# start of RECORDS SHOWN

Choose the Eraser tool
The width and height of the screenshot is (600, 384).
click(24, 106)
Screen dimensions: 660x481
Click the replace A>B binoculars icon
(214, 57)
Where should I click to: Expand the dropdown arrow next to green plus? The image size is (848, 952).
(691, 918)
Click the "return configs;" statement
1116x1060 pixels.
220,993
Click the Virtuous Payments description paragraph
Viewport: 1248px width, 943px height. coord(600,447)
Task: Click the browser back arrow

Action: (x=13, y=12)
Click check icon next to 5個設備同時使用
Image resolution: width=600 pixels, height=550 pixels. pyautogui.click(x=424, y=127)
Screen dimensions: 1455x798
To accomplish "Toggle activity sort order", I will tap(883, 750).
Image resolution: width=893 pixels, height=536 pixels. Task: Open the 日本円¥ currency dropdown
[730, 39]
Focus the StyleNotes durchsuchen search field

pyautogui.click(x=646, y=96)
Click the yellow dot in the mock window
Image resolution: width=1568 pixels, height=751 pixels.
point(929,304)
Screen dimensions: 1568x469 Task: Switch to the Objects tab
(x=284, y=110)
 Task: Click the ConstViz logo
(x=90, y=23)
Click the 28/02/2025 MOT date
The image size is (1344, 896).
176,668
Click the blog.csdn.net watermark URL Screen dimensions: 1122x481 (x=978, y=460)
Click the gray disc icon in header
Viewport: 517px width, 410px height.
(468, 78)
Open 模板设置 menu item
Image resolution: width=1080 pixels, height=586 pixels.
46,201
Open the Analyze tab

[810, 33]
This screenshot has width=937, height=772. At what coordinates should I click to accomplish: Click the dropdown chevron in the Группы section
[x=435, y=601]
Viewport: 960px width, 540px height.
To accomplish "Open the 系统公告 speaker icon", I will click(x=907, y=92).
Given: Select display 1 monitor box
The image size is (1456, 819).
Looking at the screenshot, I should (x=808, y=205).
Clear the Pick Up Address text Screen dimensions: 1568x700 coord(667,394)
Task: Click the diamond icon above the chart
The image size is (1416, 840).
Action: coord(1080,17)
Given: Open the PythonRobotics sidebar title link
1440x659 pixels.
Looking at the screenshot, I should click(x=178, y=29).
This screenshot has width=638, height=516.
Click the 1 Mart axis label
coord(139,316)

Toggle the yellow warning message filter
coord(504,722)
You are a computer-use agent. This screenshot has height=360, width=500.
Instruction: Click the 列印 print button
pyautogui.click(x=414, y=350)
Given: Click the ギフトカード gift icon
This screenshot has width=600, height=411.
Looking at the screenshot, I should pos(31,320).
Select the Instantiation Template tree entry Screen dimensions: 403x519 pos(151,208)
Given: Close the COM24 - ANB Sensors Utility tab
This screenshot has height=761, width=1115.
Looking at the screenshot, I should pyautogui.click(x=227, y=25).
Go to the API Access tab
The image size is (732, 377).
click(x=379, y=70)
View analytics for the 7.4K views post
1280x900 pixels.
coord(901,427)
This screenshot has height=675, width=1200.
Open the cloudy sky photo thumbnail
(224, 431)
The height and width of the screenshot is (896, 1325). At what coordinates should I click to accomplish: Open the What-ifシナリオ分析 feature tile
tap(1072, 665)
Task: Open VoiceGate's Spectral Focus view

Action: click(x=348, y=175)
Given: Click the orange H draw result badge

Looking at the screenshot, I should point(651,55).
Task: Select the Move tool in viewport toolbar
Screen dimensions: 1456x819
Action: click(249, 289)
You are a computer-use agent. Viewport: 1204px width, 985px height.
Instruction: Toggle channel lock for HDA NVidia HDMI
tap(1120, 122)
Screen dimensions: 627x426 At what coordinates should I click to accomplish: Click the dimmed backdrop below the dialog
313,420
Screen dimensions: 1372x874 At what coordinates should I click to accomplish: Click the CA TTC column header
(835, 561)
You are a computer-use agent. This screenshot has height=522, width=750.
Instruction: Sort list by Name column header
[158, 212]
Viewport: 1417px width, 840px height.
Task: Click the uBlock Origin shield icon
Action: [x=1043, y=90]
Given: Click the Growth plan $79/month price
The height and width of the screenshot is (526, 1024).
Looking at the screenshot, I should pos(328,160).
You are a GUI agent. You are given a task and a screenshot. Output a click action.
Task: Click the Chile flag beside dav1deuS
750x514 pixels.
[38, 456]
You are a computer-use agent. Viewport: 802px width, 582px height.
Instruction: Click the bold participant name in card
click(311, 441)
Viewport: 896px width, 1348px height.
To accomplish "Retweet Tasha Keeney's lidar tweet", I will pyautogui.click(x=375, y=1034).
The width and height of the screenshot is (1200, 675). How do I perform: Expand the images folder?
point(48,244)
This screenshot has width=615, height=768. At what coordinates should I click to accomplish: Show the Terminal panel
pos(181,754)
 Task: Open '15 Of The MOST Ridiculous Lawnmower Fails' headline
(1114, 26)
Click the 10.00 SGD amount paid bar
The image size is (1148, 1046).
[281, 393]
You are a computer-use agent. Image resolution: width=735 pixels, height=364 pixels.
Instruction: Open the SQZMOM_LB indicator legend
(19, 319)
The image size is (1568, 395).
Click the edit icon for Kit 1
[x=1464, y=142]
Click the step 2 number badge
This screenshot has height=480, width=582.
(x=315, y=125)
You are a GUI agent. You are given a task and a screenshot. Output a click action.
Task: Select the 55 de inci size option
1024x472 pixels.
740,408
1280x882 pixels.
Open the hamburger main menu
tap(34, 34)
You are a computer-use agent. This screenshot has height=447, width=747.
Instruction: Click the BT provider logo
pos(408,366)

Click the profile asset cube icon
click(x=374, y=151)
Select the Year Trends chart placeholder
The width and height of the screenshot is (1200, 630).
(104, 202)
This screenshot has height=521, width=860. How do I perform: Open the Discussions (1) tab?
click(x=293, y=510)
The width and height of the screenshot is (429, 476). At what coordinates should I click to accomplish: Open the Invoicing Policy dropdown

# end of RECORDS SHOWN

- REQUIREMENTS -
Please extract the lines of the listing above and repeat them exactly, covering all of it.

- RESULT FOR THIS TASK -
Choose the Eraser tool
The width and height of the screenshot is (600, 384).
click(24, 106)
Screen dimensions: 660x481
Click the replace A>B binoculars icon
(214, 57)
Where should I click to: Expand the dropdown arrow next to green plus? The image size is (848, 952).
(691, 918)
Click the "return configs;" statement
1116x1060 pixels.
220,993
Click the Virtuous Payments description paragraph
Viewport: 1248px width, 943px height. coord(600,447)
Task: Click the browser back arrow

Action: (x=13, y=12)
Click check icon next to 5個設備同時使用
Image resolution: width=600 pixels, height=550 pixels. pyautogui.click(x=424, y=127)
Screen dimensions: 1455x798
To accomplish "Toggle activity sort order", I will tap(883, 750).
Image resolution: width=893 pixels, height=536 pixels. Task: Open the 日本円¥ currency dropdown
[730, 39]
Focus the StyleNotes durchsuchen search field

pyautogui.click(x=646, y=96)
Click the yellow dot in the mock window
Image resolution: width=1568 pixels, height=751 pixels.
point(929,304)
Screen dimensions: 1568x469 Task: Switch to the Objects tab
(x=284, y=110)
 Task: Click the ConstViz logo
(x=90, y=23)
Click the 28/02/2025 MOT date
The image size is (1344, 896).
176,668
Click the blog.csdn.net watermark URL Screen dimensions: 1122x481 (x=978, y=460)
Click the gray disc icon in header
Viewport: 517px width, 410px height.
(468, 78)
Open 模板设置 menu item
Image resolution: width=1080 pixels, height=586 pixels.
46,201
Open the Analyze tab

[810, 33]
This screenshot has width=937, height=772. At what coordinates should I click to accomplish: Click the dropdown chevron in the Группы section
[x=435, y=601]
Viewport: 960px width, 540px height.
To accomplish "Open the 系统公告 speaker icon", I will click(x=907, y=92).
Given: Select display 1 monitor box
The image size is (1456, 819).
Looking at the screenshot, I should (x=808, y=205).
Clear the Pick Up Address text Screen dimensions: 1568x700 coord(667,394)
Task: Click the diamond icon above the chart
The image size is (1416, 840).
Action: coord(1080,17)
Given: Open the PythonRobotics sidebar title link
1440x659 pixels.
Looking at the screenshot, I should click(x=178, y=29).
This screenshot has width=638, height=516.
Click the 1 Mart axis label
coord(139,316)

Toggle the yellow warning message filter
coord(504,722)
You are a computer-use agent. This screenshot has height=360, width=500.
Instruction: Click the 列印 print button
pyautogui.click(x=414, y=350)
Given: Click the ギフトカード gift icon
This screenshot has width=600, height=411.
Looking at the screenshot, I should pos(31,320).
Select the Instantiation Template tree entry Screen dimensions: 403x519 pos(151,208)
Given: Close the COM24 - ANB Sensors Utility tab
This screenshot has height=761, width=1115.
Looking at the screenshot, I should pyautogui.click(x=227, y=25).
Go to the API Access tab
The image size is (732, 377).
click(x=379, y=70)
View analytics for the 7.4K views post
1280x900 pixels.
coord(901,427)
This screenshot has height=675, width=1200.
Open the cloudy sky photo thumbnail
(224, 431)
The height and width of the screenshot is (896, 1325). At what coordinates should I click to accomplish: Open the What-ifシナリオ分析 feature tile
tap(1072, 665)
Task: Open VoiceGate's Spectral Focus view

Action: click(x=348, y=175)
Given: Click the orange H draw result badge

Looking at the screenshot, I should point(651,55).
Task: Select the Move tool in viewport toolbar
Screen dimensions: 1456x819
Action: click(249, 289)
You are a computer-use agent. Viewport: 1204px width, 985px height.
Instruction: Toggle channel lock for HDA NVidia HDMI
tap(1120, 122)
Screen dimensions: 627x426 At what coordinates should I click to accomplish: Click the dimmed backdrop below the dialog
313,420
Screen dimensions: 1372x874 At what coordinates should I click to accomplish: Click the CA TTC column header
(835, 561)
You are a computer-use agent. This screenshot has height=522, width=750.
Instruction: Sort list by Name column header
[158, 212]
Viewport: 1417px width, 840px height.
Task: Click the uBlock Origin shield icon
Action: [x=1043, y=90]
Given: Click the Growth plan $79/month price
The height and width of the screenshot is (526, 1024).
Looking at the screenshot, I should pos(328,160).
You are a GUI agent. You are given a task and a screenshot. Output a click action.
Task: Click the Chile flag beside dav1deuS
750x514 pixels.
[38, 456]
You are a computer-use agent. Viewport: 802px width, 582px height.
Instruction: Click the bold participant name in card
click(311, 441)
Viewport: 896px width, 1348px height.
To accomplish "Retweet Tasha Keeney's lidar tweet", I will pyautogui.click(x=375, y=1034).
The width and height of the screenshot is (1200, 675). How do I perform: Expand the images folder?
point(48,244)
This screenshot has width=615, height=768. At what coordinates should I click to accomplish: Show the Terminal panel
pos(181,754)
 Task: Open '15 Of The MOST Ridiculous Lawnmower Fails' headline
(1114, 26)
Click the 10.00 SGD amount paid bar
The image size is (1148, 1046).
[281, 393]
You are a computer-use agent. Image resolution: width=735 pixels, height=364 pixels.
Instruction: Open the SQZMOM_LB indicator legend
(19, 319)
The image size is (1568, 395).
Click the edit icon for Kit 1
[x=1464, y=142]
Click the step 2 number badge
This screenshot has height=480, width=582.
(x=315, y=125)
You are a GUI agent. You are given a task and a screenshot. Output a click action.
Task: Select the 55 de inci size option
1024x472 pixels.
740,408
1280x882 pixels.
Open the hamburger main menu
tap(34, 34)
You are a computer-use agent. This screenshot has height=447, width=747.
Instruction: Click the BT provider logo
pos(408,366)

Click the profile asset cube icon
click(x=374, y=151)
Select the Year Trends chart placeholder
The width and height of the screenshot is (1200, 630).
(104, 202)
This screenshot has height=521, width=860. How do I perform: Open the Discussions (1) tab?
click(x=293, y=510)
The width and height of the screenshot is (429, 476). At what coordinates should I click to accomplish: Open the Invoicing Policy dropdown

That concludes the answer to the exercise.